→ À faire:
A. Relevez toutes les personnes désignées par leur nom dans le billet sur les affaires Baupin et Weinstein.
B. Rédigez la suite du billet sur les affaires Baupin et Weinstein en reprenant juste après sa dernière phrase.

Et je pèse mes mots...·Ma vie Mon oeuvre

You’ll never work in this town again*


*vous ne trouverez plus de travail dans cette ville

La pensée du jour
Respecter l’autre, c’est le considérer en tant qu’être humain et reconnaître la souffrance qu’on lui inflige.
Marie-France Hirigoyen

L’humeur du jour
Double actualité mais fait unique à mes yeux. La fin de l’affaire Baupin, l’ouverture de l’affaire Weinstein. Qu’on n’oppose pas le nombre de victimes ou l’envergure des protagonistes : ces deux histoires n’en racontent qu’une : celle de personnes se servant de leur pouvoir, de leur position pour obtenir quelque chose d’autres personnes. Avec le risque pour ces dernières, en cas de refus, de représailles « you’ll never work in this town again ».

C’est Denis Baupin qui a eu de la chance… il ne sera jamais coupable des faits qui lui ont été reprochés grâce à la prescription, il aura même le toupet de porter plainte contre ses accusatrices. Il n’en demeure pas moins qu’une de ses victime, touchante Sandrine Rousseau, a décidé, via l’écriture et la création d’une association, Parler, de dire la nécessité de mettre des mots sur des actes pour (au-delà de toute portée thérapeutique) libérer la parole des victimes et peut-être, qui sait, empêcher un autre prédateur de poser ses mains sur des corps non consentants.

Dans un face à face télévisé malaisant au possible, Christine Angot, marquée par sa propre histoire a estimé et asséné à Sandrine Rousseau que pour la victime, c’est comme ça, «on se débrouille » et le montage donnait l’impression horrible qu’une femme reprochait à une autre femme d’avoir brisé le silence.
C’est d’ailleurs souvent cette question là qui finit par arriver « pourquoi n’avez-vous rien dit ? »

Dans l’affaire Weinstein, chaque jour apporte le nom d’actrices qui ont été victimes du comportement déviant du mogul. Certaines se sont pliées à ses exigences, d’autres se sont sauvées, mais toutes ont été victimes. Plus la liste s’allonge, plus la datation des faits s’affine, plus se murmure une incompréhension… tout ce temps ? pourquoi n’avoir rien dit ?

→ Données extraites:

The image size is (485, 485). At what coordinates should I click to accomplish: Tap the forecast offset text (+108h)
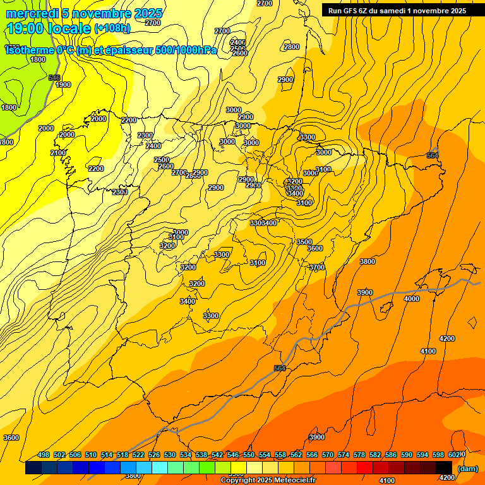112,28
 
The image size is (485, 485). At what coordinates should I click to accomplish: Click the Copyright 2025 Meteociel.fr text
268,481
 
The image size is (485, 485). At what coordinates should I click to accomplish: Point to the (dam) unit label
467,468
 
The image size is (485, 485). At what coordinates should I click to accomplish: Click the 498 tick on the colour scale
44,455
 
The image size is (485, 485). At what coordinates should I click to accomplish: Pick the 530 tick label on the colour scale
170,455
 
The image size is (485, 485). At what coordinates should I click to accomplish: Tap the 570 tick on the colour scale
328,455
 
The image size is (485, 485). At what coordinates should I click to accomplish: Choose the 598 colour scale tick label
438,455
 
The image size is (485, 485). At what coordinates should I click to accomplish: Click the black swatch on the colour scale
444,468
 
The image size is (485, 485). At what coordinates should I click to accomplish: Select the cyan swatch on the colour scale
160,468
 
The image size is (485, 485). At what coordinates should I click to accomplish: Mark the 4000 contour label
411,299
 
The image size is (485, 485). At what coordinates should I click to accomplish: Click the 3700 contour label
317,267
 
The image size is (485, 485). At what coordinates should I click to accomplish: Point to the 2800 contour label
292,47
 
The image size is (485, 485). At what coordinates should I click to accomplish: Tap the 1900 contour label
63,85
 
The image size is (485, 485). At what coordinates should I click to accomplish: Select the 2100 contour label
58,153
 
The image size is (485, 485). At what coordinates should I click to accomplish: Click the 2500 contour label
162,160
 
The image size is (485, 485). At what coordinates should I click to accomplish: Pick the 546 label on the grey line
54,78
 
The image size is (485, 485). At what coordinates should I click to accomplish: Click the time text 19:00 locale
49,28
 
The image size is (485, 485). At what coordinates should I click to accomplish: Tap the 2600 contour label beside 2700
166,166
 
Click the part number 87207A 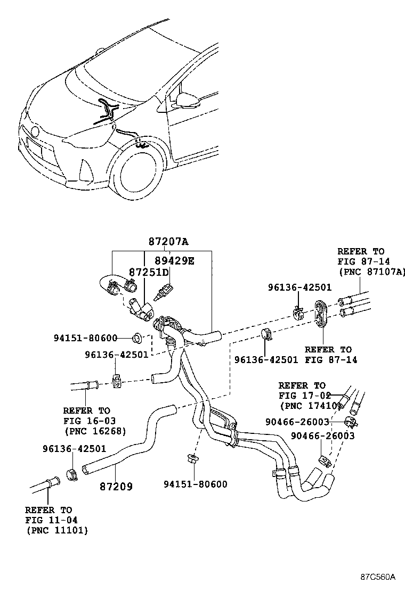pyautogui.click(x=168, y=242)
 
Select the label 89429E pyautogui.click(x=175, y=260)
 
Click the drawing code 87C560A pyautogui.click(x=377, y=577)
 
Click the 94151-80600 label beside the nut pyautogui.click(x=85, y=338)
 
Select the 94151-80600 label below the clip pyautogui.click(x=195, y=484)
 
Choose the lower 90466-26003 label pyautogui.click(x=322, y=436)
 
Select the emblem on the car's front pyautogui.click(x=35, y=130)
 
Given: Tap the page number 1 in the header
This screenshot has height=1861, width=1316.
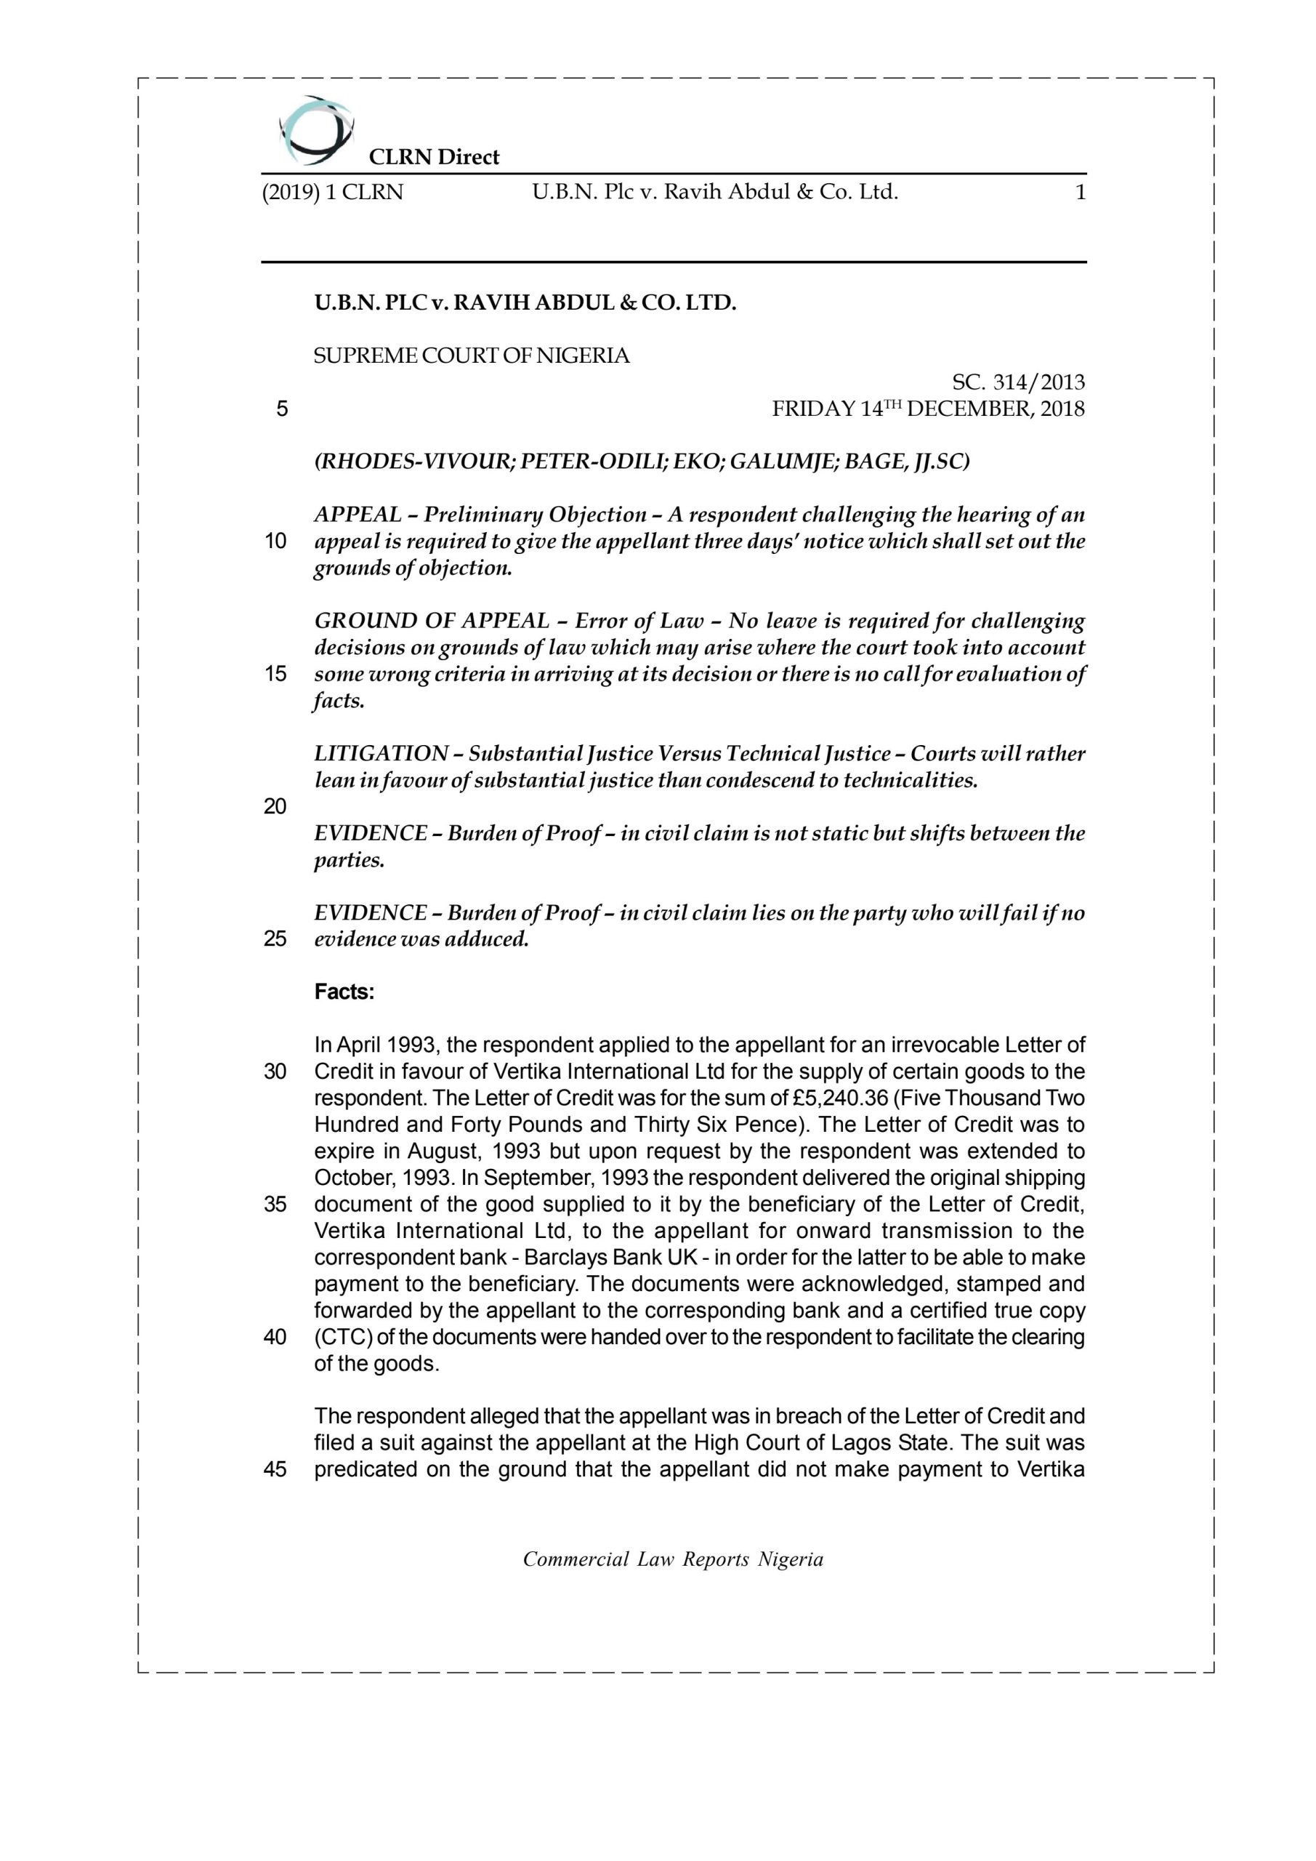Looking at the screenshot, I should (1079, 193).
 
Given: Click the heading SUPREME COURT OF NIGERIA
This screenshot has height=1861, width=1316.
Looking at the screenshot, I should (472, 355).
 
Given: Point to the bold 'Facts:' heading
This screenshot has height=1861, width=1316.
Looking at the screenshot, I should (344, 992).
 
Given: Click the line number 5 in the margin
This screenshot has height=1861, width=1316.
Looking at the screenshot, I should (281, 409).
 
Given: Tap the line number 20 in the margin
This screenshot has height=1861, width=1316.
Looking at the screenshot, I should (275, 806).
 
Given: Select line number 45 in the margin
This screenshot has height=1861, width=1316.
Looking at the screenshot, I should (275, 1469).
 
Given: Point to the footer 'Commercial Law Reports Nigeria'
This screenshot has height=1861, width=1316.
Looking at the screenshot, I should (673, 1559).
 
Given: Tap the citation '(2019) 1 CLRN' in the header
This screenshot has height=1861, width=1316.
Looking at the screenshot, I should (332, 193).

→ Réponses:
A. Marie-France Hirigoyen, Denis Baupin, Weinstein, Sandrine Rousseau, Christine Angot

B.
Entendez Sandrine Rousseau : elle a dit. Et rien ne s’est produit.
Ecoutez des actrices : elles ont dit – certes pas aux autorités – mais à des agents, des collègues… et non seulement rien ne s’est passé, mais certains  sourires traduisaient « mais tout le monde le sait ! ».
Rappelez-vous l’affaire DSK. Tout le monde connaissait ses appétits. Collègues politiciens et journalistes.
Et ? Et rien.
Jusqu’à la curée.

Ne nous méprenons pas.
En coupable expiatoire d’envergure, Weinstein va couler. Et ce naufrage entraînera un ou deux autres sales types avec lui mais en occultera beaucoup d’autres.
Weinstein va payer. Perdre tout son pouvoir (et probablement, USA oblige, une bonne partie de sa fortune). Peut-être même qu’un amendement ou qu’une Loi portera son triste nom. Ou que des clauses morales encore plus strictes seront rédigées…
Mais ça n’empêchera pas ici ou là un autre « puissant » d’utiliser sa force, son argent ou sa position pour obtenir quelque chose. En toute impunité.

Pourquoi ces affaires me touchent ?
D’abord en tant que femme.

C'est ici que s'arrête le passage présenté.